We have 3 options (AFAIK):

  1. Accept this behavior and move on.
  2. Attach a JavaScript event handler to the input such that when in focus the placeholder text is hidden. I am finding this to be a very neat strategy: http://stackoverflow.com/a/9707044 however, instead of keeping the data-holder value in the DOM, we could bind it to an angular scope.
  3. Implement a CSS3 solution. This strategy is incredibly elegant but probably doesn't have the best browser support: http://stackoverflow.com/a/11920714

I think option 3 is the best option. It's the cleanest and forward-thinking. @cameronscott137, do you agree?

cameronscott137 commented 9 years ago

Agreed with @matthewvita's assessment. I'd be more concerned about the fact that text entered on the home page search field appears simultaneously in the navbar search field. @matthewvita, any thoughts there?

On Sun, Nov 1, 2015 at 3:47 AM, Matthew Vita notifications@github.com wrote:

@timothyfcook https://github.com/timothyfcook this is the native behavior of . One must begin typing before the placeholder text goes away.

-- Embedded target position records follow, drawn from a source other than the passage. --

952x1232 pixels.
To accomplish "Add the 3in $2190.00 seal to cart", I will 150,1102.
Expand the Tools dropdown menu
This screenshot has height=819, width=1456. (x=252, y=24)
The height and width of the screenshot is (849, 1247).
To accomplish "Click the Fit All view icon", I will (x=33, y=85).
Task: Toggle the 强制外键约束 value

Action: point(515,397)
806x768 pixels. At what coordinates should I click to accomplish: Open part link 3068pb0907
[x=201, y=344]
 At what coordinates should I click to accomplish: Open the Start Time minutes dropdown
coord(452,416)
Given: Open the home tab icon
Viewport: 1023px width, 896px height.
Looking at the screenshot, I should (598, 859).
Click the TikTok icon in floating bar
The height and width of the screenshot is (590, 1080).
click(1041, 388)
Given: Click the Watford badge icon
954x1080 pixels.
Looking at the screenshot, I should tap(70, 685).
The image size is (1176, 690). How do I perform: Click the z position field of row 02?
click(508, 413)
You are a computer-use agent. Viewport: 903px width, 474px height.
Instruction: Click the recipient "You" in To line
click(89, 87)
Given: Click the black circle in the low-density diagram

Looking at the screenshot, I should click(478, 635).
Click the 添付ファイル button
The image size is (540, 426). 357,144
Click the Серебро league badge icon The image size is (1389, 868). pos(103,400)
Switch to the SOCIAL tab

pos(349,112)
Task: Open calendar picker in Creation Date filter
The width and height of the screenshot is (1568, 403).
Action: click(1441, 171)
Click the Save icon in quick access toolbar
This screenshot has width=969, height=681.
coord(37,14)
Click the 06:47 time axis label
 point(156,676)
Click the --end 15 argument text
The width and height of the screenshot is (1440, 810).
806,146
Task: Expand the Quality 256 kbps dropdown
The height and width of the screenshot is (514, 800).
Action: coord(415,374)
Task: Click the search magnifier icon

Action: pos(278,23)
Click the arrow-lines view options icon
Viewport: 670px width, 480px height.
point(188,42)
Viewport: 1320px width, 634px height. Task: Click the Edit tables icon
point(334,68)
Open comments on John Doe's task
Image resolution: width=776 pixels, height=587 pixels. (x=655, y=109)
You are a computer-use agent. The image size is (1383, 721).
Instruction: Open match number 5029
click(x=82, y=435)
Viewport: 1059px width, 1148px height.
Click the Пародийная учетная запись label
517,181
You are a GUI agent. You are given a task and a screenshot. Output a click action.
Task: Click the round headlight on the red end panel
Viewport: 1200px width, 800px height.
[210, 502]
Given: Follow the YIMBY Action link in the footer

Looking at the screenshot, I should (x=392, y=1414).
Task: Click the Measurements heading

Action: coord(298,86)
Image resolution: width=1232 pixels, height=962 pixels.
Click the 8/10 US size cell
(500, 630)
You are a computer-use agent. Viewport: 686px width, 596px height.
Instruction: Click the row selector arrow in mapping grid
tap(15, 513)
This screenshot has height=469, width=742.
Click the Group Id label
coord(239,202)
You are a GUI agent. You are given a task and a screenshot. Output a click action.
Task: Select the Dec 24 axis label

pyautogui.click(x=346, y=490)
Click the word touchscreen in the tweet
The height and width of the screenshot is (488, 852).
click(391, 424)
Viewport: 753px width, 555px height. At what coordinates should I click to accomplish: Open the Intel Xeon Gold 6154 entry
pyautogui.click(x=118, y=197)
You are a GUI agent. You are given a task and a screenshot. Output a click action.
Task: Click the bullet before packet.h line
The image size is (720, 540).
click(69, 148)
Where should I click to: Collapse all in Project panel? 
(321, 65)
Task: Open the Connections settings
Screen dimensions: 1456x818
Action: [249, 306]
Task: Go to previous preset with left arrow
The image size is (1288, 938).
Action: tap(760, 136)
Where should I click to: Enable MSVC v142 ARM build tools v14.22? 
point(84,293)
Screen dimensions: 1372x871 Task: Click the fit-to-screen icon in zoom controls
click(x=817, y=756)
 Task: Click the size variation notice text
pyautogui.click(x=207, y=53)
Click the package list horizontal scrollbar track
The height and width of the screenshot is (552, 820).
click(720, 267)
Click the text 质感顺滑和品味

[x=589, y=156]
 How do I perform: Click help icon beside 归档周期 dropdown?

We have 2 options (AFAIK):

  1. Accept this behavior and move on.
  2. Attach a JavaScript event handler to the input such that when in focus, the placeholder text is hidden.

— Reply to this email directly or view it on GitHub https://github.com/saxifrage/cityasacampus/issues/314#issuecomment-152807754 .

Cameron (610) 883-7342

MatthewVita commented 9 years ago

@cameronscott137 okay, I'll implement the 3rd option.

As for the simultaneously text, it's because there's a data-binding on term shared with the navbar and homepage. Not sure it's a problem from a UX standpoint. What would be a better way to implement it?

timothyfcook commented 9 years ago

Option 3 sounds good. It just looked awkward with the typing prompt covering the placeholder text.